Information provided:
---*---
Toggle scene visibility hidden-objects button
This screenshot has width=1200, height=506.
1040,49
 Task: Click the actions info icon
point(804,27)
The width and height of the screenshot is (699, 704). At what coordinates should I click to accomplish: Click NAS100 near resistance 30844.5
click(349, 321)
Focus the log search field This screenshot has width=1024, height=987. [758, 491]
---*---
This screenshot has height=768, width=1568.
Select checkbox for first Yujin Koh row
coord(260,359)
---*---
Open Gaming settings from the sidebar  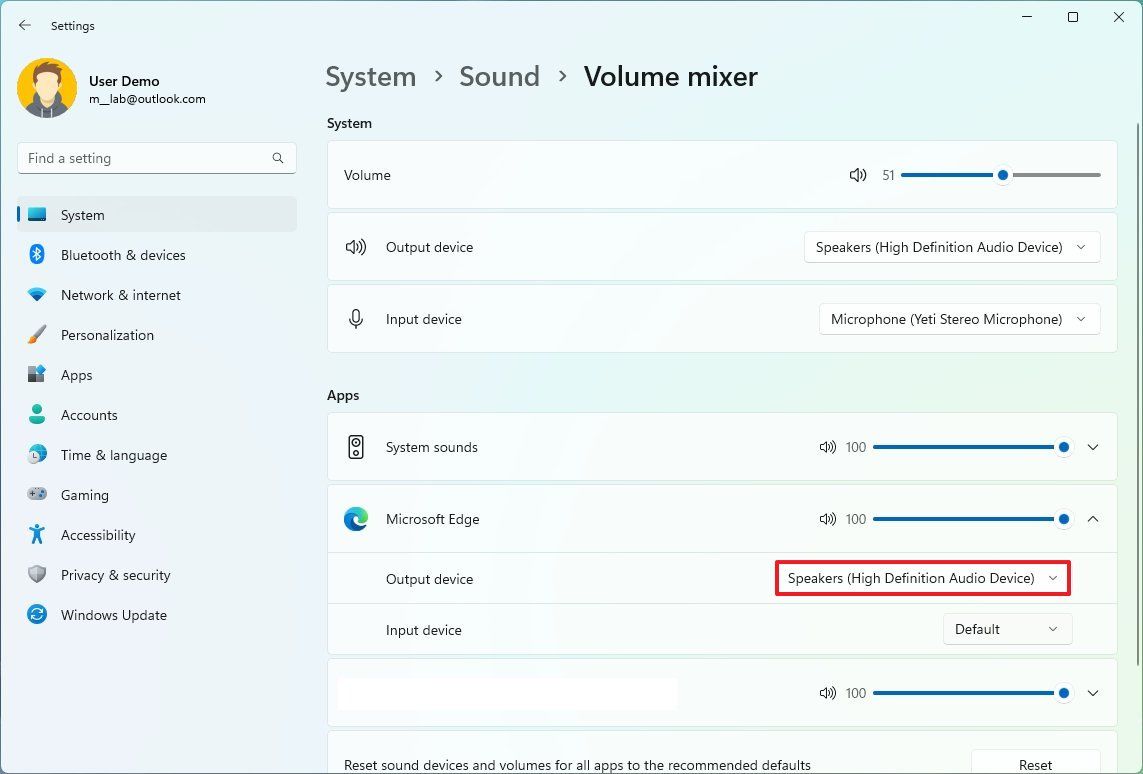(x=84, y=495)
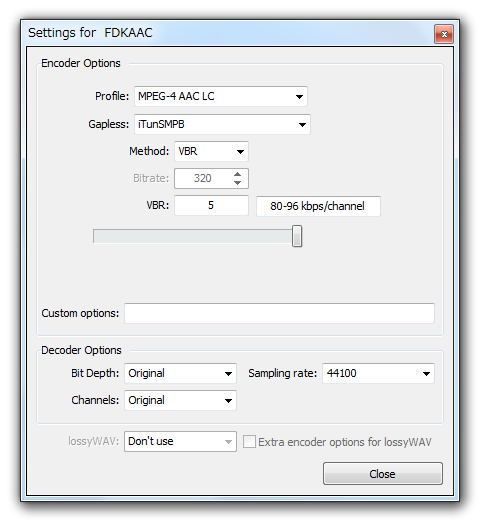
---*---
Your task:
Using the data above, reproduce exactly the lines between those holding "The width and" and "Focus the log", inclusive, and no others.

Solution for this problem:
The width and height of the screenshot is (699, 704). At what coordinates should I click to accomplish: Click NAS100 near resistance 30844.5
click(349, 321)
Focus the log search field This screenshot has width=1024, height=987. [758, 491]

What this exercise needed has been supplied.